The chief prosecutor in Moscow later rebuked Pronin, telling Interfax that he was not authorized to discuss the slaying and the comments could hinder the investigation.
An investigative reporter, Klebnikov had written a number of books and articles that angered his subjects. Among other topics, he wrote about organized crime in Chechnya, and the shadowy world of Russia's business tycoons.
The arrest comes two days after the state-controlled television station NTV aired a documentary about imprisoned oligarch Mikhail Khodorkovsky, suggesting that Klebnikov's murder may have been linked to two Kremlin opponents—Chechen separatist leader Khozh Akhmed Nukhayev and media and oil tycoon Boris Berezovsky, The Moscow Times reported.
Klebnikov was the 11th journalist to be murdered in a contract-style slaying since Russian President Vladimir Putin took office in 2000. No one has been brought to justice in any of the slayings.
Klebnikov launched Forbes Russia in April 2004, believing that reforms were propelling the country toward greater transparency in business and politics. In his first editorial, Klebnikov said Russian business had arrived at a "new, more civilized stage of development."
In May, Forbes Russia published a list of Russia's 100 wealthiest people and reported that Moscow had 33 billionaires, more than any other city in the world. Publication of the list focused attention on Russia's billionaires, many of whom are trying to keep a low profile as Putin's regime uses the courts, prosecutors, and security services to rein in oligarchs and strengthen the state's economic role.
U.S.-based National Public Radio reported that some oligarchs threatened the editor, claiming their assets were inflated on the Forbes list.
Klebnikov had investigated other powerful people as well. In 1996 he profiled Boris Berezovsky, the media and oil tycoon who had close ties to the Kremlin during President Boris Yeltsin's tenure. The Forbes profile suggested Berezovsky might have been involved in the 1995 murder of television journalist Vladislav Listyev, an allegation that prompted Berezovsky to sue Klebnikov and Forbes in the United Kingdom for libel.
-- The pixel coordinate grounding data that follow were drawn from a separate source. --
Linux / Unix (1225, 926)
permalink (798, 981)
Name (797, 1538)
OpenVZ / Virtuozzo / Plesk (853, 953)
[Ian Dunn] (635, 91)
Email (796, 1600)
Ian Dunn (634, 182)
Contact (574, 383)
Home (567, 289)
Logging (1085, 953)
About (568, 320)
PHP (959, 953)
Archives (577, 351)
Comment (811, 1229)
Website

The suit was withdrawn after Forbes said it had no proof of Berezovsky's involvement.
Klebnikov expanded his profile of Berezovsky into a book titled "Godfather of the Kremlin: The Decline of Russia in the Age of Gangster Capitalism," which he published in 2001.
Klebnikov's second book was published in Russian. "Conversation with a Barbarian: Interviews with a Chechen Field Commander on Banditry and Islam" was based on interviews with Chechen separatist leader Khozh Akhmed Nukhayev and focused on organized crime in Chechnya. And Klebnikov had begun gathering material for a new book about the Listyev slaying, his publisher, Valery Streletsky, told the U.S.-based Baltimore Sun.